» **Dataset rows**:
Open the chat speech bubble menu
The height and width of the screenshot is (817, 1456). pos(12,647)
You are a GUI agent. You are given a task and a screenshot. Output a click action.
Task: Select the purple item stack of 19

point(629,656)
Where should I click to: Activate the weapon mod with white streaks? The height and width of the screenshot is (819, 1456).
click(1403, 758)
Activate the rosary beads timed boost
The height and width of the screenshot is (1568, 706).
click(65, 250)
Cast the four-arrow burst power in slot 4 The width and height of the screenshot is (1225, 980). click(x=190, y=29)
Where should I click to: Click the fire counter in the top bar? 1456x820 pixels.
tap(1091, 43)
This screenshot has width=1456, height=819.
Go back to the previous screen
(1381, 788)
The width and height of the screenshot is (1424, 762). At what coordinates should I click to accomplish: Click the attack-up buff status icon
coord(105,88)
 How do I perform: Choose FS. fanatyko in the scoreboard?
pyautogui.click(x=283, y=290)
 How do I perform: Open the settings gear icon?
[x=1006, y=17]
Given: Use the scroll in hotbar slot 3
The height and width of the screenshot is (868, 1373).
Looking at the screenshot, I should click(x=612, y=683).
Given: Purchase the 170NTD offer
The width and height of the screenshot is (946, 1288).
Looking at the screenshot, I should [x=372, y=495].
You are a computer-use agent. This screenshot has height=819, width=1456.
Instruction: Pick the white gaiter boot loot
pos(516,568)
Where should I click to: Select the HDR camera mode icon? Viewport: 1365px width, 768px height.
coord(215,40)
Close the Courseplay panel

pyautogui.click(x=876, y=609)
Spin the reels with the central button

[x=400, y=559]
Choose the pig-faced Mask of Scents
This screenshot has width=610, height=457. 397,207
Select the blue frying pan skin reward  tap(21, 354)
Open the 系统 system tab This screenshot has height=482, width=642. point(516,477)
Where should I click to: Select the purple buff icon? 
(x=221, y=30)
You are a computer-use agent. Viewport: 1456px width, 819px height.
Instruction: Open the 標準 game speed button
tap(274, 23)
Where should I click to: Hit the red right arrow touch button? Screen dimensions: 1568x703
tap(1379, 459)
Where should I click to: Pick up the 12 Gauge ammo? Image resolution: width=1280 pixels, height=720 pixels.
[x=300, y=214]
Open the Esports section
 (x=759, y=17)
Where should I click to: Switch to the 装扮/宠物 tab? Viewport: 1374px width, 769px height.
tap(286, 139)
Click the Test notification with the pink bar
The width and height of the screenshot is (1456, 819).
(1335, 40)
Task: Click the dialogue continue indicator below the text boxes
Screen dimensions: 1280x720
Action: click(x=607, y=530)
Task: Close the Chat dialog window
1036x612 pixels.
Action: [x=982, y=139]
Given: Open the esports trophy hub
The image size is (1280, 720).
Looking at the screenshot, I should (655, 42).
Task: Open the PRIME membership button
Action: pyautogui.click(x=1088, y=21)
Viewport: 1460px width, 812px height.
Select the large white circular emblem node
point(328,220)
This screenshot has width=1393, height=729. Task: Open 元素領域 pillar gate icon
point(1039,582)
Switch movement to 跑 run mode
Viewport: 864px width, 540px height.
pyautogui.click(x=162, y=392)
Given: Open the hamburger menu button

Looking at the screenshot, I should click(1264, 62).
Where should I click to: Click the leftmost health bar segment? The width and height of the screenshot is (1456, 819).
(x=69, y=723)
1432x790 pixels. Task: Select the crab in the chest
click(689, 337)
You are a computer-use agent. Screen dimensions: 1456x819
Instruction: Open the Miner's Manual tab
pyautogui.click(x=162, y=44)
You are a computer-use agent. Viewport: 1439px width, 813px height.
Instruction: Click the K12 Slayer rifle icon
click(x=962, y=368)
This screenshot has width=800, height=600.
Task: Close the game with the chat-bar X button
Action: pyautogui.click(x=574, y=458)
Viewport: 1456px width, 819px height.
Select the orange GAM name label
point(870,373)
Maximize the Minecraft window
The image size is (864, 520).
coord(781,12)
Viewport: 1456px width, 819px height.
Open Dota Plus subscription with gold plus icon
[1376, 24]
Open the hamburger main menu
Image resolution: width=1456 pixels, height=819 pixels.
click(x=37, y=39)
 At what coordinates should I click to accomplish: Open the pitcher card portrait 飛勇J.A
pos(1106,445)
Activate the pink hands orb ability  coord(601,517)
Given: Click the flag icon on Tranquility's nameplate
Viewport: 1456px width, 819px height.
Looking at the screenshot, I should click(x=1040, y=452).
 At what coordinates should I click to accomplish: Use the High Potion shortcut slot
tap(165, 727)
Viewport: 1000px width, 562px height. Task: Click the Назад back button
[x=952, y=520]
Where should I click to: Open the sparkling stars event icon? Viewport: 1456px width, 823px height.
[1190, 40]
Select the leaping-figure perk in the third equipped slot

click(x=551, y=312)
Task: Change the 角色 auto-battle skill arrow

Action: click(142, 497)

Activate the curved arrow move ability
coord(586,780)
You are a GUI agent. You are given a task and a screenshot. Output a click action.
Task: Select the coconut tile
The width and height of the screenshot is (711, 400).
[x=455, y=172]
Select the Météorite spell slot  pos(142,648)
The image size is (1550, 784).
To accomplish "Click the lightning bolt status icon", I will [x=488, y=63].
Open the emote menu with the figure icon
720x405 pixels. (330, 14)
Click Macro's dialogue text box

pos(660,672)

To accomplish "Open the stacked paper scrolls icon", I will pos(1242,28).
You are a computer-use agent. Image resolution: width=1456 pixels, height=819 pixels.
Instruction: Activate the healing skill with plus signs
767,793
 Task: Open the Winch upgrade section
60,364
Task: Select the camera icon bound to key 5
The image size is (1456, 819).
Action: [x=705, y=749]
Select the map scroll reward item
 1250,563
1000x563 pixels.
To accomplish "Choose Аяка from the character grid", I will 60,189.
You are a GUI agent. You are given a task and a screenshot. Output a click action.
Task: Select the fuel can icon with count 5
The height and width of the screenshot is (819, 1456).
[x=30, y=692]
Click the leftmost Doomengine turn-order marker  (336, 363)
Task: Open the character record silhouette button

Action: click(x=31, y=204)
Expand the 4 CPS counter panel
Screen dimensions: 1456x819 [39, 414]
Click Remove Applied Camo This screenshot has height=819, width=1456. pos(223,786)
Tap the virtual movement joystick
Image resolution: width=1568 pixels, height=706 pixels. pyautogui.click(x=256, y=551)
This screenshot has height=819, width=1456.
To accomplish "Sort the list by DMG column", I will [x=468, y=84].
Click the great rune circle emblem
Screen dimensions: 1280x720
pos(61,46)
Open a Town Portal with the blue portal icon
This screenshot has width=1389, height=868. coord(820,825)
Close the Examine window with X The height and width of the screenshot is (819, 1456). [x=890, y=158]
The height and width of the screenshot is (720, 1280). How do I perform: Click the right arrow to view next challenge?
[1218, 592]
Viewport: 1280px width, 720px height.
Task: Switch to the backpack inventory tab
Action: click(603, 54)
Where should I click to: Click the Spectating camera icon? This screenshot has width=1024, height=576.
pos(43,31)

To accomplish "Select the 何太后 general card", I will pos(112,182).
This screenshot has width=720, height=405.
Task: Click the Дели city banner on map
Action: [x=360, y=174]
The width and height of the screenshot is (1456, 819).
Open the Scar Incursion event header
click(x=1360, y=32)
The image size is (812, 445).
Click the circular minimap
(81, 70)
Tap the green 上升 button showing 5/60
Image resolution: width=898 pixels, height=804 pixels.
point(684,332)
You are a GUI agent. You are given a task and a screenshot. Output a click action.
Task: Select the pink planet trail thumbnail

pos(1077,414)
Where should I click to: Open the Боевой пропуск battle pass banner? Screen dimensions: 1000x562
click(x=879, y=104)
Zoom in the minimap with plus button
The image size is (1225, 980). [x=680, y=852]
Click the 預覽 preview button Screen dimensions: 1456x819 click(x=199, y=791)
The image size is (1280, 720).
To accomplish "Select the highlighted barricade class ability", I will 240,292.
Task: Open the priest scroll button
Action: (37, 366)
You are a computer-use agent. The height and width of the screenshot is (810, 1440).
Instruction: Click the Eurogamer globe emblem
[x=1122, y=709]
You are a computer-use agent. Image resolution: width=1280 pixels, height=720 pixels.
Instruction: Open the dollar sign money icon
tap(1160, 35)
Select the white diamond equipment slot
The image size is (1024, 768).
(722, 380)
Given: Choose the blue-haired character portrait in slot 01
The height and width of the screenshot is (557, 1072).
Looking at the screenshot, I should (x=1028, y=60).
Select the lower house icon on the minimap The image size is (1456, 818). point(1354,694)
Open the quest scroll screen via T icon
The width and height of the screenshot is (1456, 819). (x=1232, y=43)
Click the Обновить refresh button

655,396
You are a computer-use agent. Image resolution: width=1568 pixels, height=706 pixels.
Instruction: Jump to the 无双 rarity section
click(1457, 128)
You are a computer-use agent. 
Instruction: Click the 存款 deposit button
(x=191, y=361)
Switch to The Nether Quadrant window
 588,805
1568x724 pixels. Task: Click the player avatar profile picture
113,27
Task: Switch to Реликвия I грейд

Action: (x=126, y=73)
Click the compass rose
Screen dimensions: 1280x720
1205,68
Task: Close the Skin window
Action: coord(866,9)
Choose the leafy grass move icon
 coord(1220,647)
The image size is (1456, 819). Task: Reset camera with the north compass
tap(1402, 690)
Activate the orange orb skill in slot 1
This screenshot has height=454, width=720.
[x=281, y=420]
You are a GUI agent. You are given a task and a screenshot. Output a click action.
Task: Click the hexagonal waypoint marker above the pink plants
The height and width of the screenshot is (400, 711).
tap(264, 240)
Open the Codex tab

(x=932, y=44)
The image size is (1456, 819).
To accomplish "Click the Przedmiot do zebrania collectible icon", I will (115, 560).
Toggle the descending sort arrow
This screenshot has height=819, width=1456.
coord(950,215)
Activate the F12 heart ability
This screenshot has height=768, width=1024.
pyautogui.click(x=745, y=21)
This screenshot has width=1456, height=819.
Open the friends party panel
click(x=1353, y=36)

» **What is needed**: Copy out everything above from the line containing "Where should I click to: Select the purple" down to the line containing "click(689, 337)", keeping each line unchanged.

» **Worked solution**:
Where should I click to: Select the purple buff icon? 
(x=221, y=30)
You are a computer-use agent. Viewport: 1456px width, 819px height.
Instruction: Open the 標準 game speed button
tap(274, 23)
Where should I click to: Hit the red right arrow touch button? Screen dimensions: 1568x703
tap(1379, 459)
Where should I click to: Pick up the 12 Gauge ammo? Image resolution: width=1280 pixels, height=720 pixels.
[x=300, y=214]
Open the Esports section
 (x=759, y=17)
Where should I click to: Switch to the 装扮/宠物 tab? Viewport: 1374px width, 769px height.
tap(286, 139)
Click the Test notification with the pink bar
The width and height of the screenshot is (1456, 819).
(1335, 40)
Task: Click the dialogue continue indicator below the text boxes
Screen dimensions: 1280x720
Action: click(x=607, y=530)
Task: Close the Chat dialog window
1036x612 pixels.
Action: [x=982, y=139]
Given: Open the esports trophy hub
The image size is (1280, 720).
Looking at the screenshot, I should (655, 42).
Task: Open the PRIME membership button
Action: pyautogui.click(x=1088, y=21)
Viewport: 1460px width, 812px height.
Select the large white circular emblem node
point(328,220)
This screenshot has width=1393, height=729. Task: Open 元素領域 pillar gate icon
point(1039,582)
Switch movement to 跑 run mode
Viewport: 864px width, 540px height.
pyautogui.click(x=162, y=392)
Given: Open the hamburger menu button

Looking at the screenshot, I should click(1264, 62).
Where should I click to: Click the leftmost health bar segment? The width and height of the screenshot is (1456, 819).
(x=69, y=723)
1432x790 pixels. Task: Select the crab in the chest
click(689, 337)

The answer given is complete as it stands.